My Lords, I will make just two points. First, although it makes me sound old-fashioned, I am in favour of using the social security uprating rules, established over years, for looking at the total spend of the department and what proportion of the national wealth goes to social protection. I am always frustrated and angry when Chancellors of the Exchequer stand at the Dispatch Box. The Treasury knows the square root of nothing at all about social protection. In the run-up to the Budget, we have purdah, so nobody knows what is going to issue forth from the Chancellor’s Budget briefcase. We get things landed upon us that we all have to live with as a consequence.
I want to try to persuade Governments in the future to stick to the established rules, because there are very clear ways of changing rates and benefits. In the annual uprating, Parliament has a chance to look at trends and how things are changing, make decisions and support the Government or make suggestions otherwise. That is a sensible, well-established way of doing business.
My objection to clause stand part, absent any further exemptions, is that we now have a two-child rule. It is a precedent that I believe is very dangerous, because Chancellors of the Exchequer in future could start importing it to other parts of the social security system without let or hindrance. We might start asking ourselves: what are the intrinsic differences between the child element of tax credits and child benefit itself? They are semantic and subtle; we could be entirely wrong. My point is that a clause such as Clause 11, interfering with child tax credits, and the way in which it has been done, leaves the House with some really serious thinking to do about whether this is supportable.

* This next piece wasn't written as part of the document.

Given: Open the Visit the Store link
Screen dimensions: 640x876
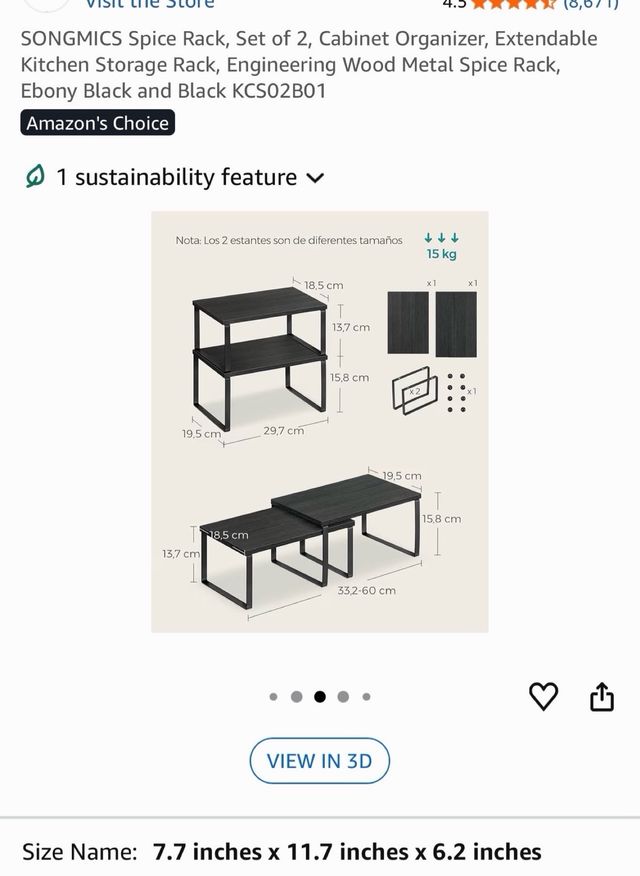Looking at the screenshot, I should [x=150, y=4].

My view is an olive branch, and I will probably be off the Christmas card list of the noble Baroness, Lady Lister, as a result of taking this weak-kneed position. But if the Government do not come up with serious responses to the powerful speeches that have been made this evening, it will condition how I will approach any future support for Clauses 11 and 12. Of course, it is technically true that clause stand part is not necessarily available to us on Report or at Third Reading, but there will be ways of trying to address this in other ways. I was put right on that by a stern note from the noble Baroness, Lady Hollis, a moment ago. She is of course right, as she always is.
I am quite clear about this: it is dodgy procedure and a dangerous precedent. The Minister might be able to sell it to people like me if there is serious consideration of the powerful speeches that have been made. I understand the constitutional context; we are not in easy territory. I am not looking for trouble or to pull the Government down, defeat manifestos or any nonsense of that kind, but I have a conscience to deploy in deciding how to vote on some of these really important things and I will follow my conscience. I am not frightened of constitutional rows, if that is what it comes to. However, we do not need to get into that territory if the Minister carefully reflects, as he has done in the past, on what he has heard this evening and comes back with further and better particulars in terms of exemptions.